▶ Task 1
According to the article on the EU's 2030 energy and climate targets, by how much must greenhouse gas emissions be cut under the binding target?
▶ Task 2
Using the article on the EU's 2030 energy and climate targets, say whether each statement agrees with it: (a) The targets for renewable energy and energy efficiency are binding on member states. (b) Before the deal, only five countries in Europe had climate targets after 2020. (c) The 40% emissions target is enough to limit warming to 2C.
▶ Task 3
Extend the article on reactions to the EU's 2030 energy and climate targets, picking up right after its last sentence.

▶ Selected text
Business leaders, NGOs and politicians give their verdict on the European Union’s 2030 energy and climate change targets
By Megan Darby
European leaders have signed off a package of energy and climate change targets for 2030.
It is a significant milestone on the road to an international climate agreement in Paris next year.
The binding target to cut greenhouse gas emissions “at least” 40% on 1990 levels is arguably the strongest climate commitment in the world, albeit not yet enough to limit warming to 2C.
Supporting targets of 27% energy from renewable sources and 27% improvement in energy efficiency are lower than these green industries would like – and not binding on member states.
And sweeteners for heavy industry to stop them moving abroad risk undermining the ambition of the package.
We round up the reaction.
Ed Davey, UK energy and climate change secretary
This is a historic moment. Europe has sent a clear and firm message to the world that ambitious climate action is needed now.
True to our word, we have delivered a highly ambitious EU climate target while also significantly strengthening Europe’s energy security by making us less reliant on imported energy.
This morning only five countries in Europe had climate targets post -2020, now 28 countries do.
The UK has been leading the climate debate pushing for an ambitious deal in Europe and by building alliances and working constructively with our European partners, we’ve agreed a package of measures that meet all the UK’s top priorities.

▶ Stored rows
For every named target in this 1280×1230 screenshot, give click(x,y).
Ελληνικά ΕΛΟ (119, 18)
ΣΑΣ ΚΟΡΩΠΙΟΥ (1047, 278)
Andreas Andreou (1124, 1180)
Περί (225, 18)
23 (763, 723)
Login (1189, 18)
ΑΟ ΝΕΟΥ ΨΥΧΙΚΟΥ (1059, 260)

▶ Result 1
"At least" 40% on 1990 levels.

▶ Result 2
(a) No: "and not binding on member states."
(b) Yes: "This morning only five countries in Europe had climate targets post -2020."
(c) No: "albeit not yet enough to limit warming to 2C."

▶ Result 3
It lays down the gauntlet to the world to come forward with ambitious climate targets, reforms EU energy policy so it’s flexible and affordable and tackles energy security – reducing Europe’s energy import bill for fossil fuels by around €285 billion by 2030.
Matthew Spencer, Green Alliance
The EU2030 carbon reduction agreement is real progress because it locks 27 other European countries into the same emissions reduction trajectory set by the UK’s Climate Change Act.
The fourth carbon budget pathway has now been adopted by the world’s largest trading block which makes it many times more powerful, and avoids the UK being isolated.
Ed Davey’s green growth group deserves much of the credit for keeping a decent carbon reduction target in the deal.
The non-binding nature of the agreement on energy saving and renewables, at the UK’s insistence, means that the onus is now on the prime minister to show how he’ll use the “flexibility” secured in the deal to ramp up the UK’s low carbon energy programme.
Jennifer Morgan, World Resources Institute
The European Union has sent a positive signal to the world, showing that it is still serious about tackling climate change.
Despite facing a dismal recession and difficult internal debate, European leaders demonstrated their resolve by staying the course. The “at least 40%” carbon reduction target leaves the door open for the ambition necessary to rise to the climate challenge.
At the same time, it is clear that all of the targets could have been – and should have been – more ambitious.
Recent analysis shows that Europe can achieve carbon reductions of 49% by cutting natural gas imports in half and investing in renewable energy and energy efficiency. This would be a win-win for the EU, increasing its energy security and raising the bar for climate action.
The EU should continue to strive for a stronger suite of actions that inspire countries to bring ambitious commitments to the table at the climate talks in Paris in December 2015.
Jonathan Grant, PwC
The EU is showing leadership again on climate change, but the question is who will follow?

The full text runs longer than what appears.